__TASK DETAILS__.
Output only the lines from the start of the entries through the line holding "Our Staff (180, 1868)". Each line must match the original exactly.
[[ EXCERPTED RECORDS open ]]
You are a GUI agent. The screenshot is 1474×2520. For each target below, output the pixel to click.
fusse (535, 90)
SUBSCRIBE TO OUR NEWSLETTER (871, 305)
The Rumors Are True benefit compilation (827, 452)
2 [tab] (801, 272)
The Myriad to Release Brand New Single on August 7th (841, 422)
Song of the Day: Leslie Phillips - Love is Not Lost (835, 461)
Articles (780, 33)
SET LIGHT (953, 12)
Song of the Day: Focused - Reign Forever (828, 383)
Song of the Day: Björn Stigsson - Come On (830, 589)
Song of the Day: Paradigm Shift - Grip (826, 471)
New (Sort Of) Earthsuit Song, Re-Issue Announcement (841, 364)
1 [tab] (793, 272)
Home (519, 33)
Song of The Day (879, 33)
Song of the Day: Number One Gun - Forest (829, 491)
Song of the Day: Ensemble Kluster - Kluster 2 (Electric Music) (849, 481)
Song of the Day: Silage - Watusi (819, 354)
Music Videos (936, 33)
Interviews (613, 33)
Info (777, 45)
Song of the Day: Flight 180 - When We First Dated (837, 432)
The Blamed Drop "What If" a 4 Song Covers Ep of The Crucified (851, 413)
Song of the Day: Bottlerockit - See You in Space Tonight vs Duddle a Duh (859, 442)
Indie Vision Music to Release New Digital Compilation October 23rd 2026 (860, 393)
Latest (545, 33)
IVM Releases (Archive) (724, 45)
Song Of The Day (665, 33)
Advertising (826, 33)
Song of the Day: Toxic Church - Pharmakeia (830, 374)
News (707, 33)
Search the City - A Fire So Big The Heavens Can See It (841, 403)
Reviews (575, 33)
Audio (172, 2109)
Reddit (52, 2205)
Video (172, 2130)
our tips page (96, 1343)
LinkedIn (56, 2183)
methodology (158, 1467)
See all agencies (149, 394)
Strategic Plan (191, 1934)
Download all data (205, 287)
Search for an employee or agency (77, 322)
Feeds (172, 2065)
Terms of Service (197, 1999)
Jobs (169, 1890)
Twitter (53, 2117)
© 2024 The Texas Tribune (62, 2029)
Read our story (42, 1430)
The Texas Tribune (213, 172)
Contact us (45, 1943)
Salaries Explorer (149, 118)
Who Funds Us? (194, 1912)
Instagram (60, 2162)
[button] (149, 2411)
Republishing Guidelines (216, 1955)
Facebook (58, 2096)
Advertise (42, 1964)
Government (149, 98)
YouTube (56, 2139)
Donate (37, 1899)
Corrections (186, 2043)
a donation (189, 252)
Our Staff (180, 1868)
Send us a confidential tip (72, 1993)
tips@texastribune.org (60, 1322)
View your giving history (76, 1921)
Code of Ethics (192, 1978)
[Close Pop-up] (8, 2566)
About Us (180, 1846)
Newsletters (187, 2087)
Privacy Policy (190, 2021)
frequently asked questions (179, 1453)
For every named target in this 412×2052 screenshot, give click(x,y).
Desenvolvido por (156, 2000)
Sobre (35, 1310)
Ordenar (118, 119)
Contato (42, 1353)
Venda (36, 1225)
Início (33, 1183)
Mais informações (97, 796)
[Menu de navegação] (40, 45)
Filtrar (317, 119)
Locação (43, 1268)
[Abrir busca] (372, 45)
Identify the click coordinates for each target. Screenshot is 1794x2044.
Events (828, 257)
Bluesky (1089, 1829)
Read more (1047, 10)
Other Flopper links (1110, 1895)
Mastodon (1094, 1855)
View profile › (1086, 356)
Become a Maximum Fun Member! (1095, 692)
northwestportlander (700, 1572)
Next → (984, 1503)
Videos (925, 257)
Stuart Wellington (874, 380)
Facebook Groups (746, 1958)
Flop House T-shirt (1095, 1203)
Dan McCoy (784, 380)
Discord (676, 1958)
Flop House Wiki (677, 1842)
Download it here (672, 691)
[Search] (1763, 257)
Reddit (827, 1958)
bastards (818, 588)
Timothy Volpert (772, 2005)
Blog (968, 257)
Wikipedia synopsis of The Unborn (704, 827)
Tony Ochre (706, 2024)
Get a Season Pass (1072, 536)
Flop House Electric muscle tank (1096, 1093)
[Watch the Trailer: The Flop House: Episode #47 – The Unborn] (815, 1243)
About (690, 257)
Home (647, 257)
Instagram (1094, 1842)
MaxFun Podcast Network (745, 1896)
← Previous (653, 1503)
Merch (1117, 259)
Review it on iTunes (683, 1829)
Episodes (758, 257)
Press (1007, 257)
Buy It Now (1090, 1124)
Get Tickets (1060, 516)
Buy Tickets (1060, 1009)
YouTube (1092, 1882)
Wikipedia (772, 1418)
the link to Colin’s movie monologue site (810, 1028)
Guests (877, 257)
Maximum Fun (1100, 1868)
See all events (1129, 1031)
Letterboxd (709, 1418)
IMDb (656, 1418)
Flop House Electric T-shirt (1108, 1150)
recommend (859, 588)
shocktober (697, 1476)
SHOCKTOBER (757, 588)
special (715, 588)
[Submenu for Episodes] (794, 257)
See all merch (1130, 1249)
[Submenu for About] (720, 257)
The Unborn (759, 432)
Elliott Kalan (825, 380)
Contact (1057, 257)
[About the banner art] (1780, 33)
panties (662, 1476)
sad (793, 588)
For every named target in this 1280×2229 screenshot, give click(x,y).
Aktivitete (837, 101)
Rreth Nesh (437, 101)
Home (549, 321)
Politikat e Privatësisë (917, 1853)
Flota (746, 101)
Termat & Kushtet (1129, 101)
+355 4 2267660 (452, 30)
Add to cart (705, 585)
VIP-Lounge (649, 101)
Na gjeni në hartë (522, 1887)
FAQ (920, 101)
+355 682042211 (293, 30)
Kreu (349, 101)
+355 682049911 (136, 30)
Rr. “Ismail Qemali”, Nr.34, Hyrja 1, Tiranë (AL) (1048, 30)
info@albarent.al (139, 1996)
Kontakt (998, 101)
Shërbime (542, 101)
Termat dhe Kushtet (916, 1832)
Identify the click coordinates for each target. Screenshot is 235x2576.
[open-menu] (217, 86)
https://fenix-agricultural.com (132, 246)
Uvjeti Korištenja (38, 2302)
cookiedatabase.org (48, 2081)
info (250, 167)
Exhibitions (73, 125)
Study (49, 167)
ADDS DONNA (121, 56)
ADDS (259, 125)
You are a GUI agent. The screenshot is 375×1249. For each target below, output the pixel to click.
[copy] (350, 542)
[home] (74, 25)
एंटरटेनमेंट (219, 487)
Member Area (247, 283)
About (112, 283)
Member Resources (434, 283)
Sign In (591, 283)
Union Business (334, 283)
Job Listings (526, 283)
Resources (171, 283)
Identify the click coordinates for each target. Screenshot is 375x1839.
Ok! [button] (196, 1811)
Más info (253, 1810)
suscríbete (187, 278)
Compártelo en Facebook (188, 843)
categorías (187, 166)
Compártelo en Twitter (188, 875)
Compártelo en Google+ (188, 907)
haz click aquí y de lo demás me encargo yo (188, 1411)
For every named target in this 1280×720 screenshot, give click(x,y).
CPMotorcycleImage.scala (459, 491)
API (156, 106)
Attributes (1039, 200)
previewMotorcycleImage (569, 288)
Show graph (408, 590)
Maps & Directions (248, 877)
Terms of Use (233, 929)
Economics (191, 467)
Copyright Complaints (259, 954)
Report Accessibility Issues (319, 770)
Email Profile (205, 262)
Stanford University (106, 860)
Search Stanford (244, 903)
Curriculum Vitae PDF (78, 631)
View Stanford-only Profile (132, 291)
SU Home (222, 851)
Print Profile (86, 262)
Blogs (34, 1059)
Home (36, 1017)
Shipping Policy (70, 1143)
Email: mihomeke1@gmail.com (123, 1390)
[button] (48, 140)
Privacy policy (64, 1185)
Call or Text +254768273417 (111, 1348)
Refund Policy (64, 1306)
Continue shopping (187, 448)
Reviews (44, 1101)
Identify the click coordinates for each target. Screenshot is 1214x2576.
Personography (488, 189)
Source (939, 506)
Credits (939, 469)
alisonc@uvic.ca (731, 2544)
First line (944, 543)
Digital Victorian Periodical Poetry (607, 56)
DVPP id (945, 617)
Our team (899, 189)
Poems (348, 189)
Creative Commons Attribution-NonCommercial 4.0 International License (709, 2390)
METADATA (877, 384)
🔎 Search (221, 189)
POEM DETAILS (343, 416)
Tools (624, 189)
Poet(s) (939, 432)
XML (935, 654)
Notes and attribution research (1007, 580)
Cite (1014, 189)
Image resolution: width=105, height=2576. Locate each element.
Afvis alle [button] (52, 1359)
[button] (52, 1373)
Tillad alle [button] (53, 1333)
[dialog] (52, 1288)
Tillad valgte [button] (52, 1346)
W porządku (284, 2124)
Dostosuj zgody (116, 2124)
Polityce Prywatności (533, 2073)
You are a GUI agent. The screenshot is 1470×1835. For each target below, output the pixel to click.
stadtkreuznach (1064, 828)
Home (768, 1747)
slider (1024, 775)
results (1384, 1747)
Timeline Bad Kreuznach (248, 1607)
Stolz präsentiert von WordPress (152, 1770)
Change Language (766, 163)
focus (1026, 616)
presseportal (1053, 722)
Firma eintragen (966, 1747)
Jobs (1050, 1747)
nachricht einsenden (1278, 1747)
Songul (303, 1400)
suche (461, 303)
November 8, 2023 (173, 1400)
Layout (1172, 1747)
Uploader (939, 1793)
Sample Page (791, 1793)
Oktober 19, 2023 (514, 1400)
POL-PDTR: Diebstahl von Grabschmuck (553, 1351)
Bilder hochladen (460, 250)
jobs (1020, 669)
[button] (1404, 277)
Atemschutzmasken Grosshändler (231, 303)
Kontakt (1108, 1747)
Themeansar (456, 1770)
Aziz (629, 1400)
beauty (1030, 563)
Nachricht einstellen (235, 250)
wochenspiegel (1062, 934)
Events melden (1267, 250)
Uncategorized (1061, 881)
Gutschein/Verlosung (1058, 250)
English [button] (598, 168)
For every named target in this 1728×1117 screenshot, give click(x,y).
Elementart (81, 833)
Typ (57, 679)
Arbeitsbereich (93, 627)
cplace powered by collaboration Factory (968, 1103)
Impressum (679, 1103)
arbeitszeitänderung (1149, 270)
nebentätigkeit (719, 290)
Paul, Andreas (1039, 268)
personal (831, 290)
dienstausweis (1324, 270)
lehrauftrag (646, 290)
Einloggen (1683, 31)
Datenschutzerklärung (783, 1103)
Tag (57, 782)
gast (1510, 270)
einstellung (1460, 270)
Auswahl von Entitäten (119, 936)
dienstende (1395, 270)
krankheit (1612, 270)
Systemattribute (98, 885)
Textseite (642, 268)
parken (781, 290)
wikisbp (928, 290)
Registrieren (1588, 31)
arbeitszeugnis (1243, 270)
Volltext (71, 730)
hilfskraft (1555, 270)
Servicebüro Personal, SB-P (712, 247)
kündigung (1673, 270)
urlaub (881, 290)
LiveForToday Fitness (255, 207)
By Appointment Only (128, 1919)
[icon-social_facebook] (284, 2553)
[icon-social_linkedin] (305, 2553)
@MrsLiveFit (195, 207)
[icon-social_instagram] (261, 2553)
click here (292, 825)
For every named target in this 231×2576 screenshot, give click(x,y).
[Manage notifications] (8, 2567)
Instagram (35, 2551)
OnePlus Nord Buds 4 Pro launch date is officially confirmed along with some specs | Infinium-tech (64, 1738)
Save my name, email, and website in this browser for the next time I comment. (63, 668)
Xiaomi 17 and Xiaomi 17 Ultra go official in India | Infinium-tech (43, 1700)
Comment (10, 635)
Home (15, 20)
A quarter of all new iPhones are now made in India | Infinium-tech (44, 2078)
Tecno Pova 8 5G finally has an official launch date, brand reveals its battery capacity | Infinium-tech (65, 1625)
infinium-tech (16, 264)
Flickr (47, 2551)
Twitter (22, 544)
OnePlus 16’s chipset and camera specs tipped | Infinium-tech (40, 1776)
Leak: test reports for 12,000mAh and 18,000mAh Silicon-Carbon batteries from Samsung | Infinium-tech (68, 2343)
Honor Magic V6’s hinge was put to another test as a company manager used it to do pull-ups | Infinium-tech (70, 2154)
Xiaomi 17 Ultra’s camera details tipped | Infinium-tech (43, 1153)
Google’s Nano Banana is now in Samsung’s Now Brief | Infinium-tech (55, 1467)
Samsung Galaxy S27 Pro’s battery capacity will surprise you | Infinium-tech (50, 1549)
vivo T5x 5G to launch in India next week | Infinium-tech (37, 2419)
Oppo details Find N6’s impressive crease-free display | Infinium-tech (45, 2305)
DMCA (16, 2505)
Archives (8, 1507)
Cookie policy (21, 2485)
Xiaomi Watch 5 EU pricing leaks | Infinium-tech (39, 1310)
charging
[[ EXCERPTED RECORDS closed ]]
__SOLUTION__.
You are a GUI agent. The screenshot is 1474×2520. For each target below, output the pixel to click.
fusse (535, 90)
SUBSCRIBE TO OUR NEWSLETTER (871, 305)
The Rumors Are True benefit compilation (827, 452)
2 [tab] (801, 272)
The Myriad to Release Brand New Single on August 7th (841, 422)
Song of the Day: Leslie Phillips - Love is Not Lost (835, 461)
Articles (780, 33)
SET LIGHT (953, 12)
Song of the Day: Focused - Reign Forever (828, 383)
Song of the Day: Björn Stigsson - Come On (830, 589)
Song of the Day: Paradigm Shift - Grip (826, 471)
New (Sort Of) Earthsuit Song, Re-Issue Announcement (841, 364)
1 [tab] (793, 272)
Home (519, 33)
Song of The Day (879, 33)
Song of the Day: Number One Gun - Forest (829, 491)
Song of the Day: Ensemble Kluster - Kluster 2 (Electric Music) (849, 481)
Song of the Day: Silage - Watusi (819, 354)
Music Videos (936, 33)
Interviews (613, 33)
Info (777, 45)
Song of the Day: Flight 180 - When We First Dated (837, 432)
The Blamed Drop "What If" a 4 Song Covers Ep of The Crucified (851, 413)
Song of the Day: Bottlerockit - See You in Space Tonight vs Duddle a Duh (859, 442)
Indie Vision Music to Release New Digital Compilation October 23rd 2026 (860, 393)
Latest (545, 33)
IVM Releases (Archive) (724, 45)
Song Of The Day (665, 33)
Advertising (826, 33)
Song of the Day: Toxic Church - Pharmakeia (830, 374)
News (707, 33)
Search the City - A Fire So Big The Heavens Can See It (841, 403)
Reviews (575, 33)
Audio (172, 2109)
Reddit (52, 2205)
Video (172, 2130)
our tips page (96, 1343)
LinkedIn (56, 2183)
methodology (158, 1467)
See all agencies (149, 394)
Strategic Plan (191, 1934)
Download all data (205, 287)
Search for an employee or agency (77, 322)
Feeds (172, 2065)
Terms of Service (197, 1999)
Jobs (169, 1890)
Twitter (53, 2117)
© 2024 The Texas Tribune (62, 2029)
Read our story (42, 1430)
The Texas Tribune (213, 172)
Contact us (45, 1943)
Salaries Explorer (149, 118)
Who Funds Us? (194, 1912)
Instagram (60, 2162)
[button] (149, 2411)
Republishing Guidelines (216, 1955)
Facebook (58, 2096)
Advertise (42, 1964)
Government (149, 98)
YouTube (56, 2139)
Donate (37, 1899)
Corrections (186, 2043)
a donation (189, 252)
Our Staff (180, 1868)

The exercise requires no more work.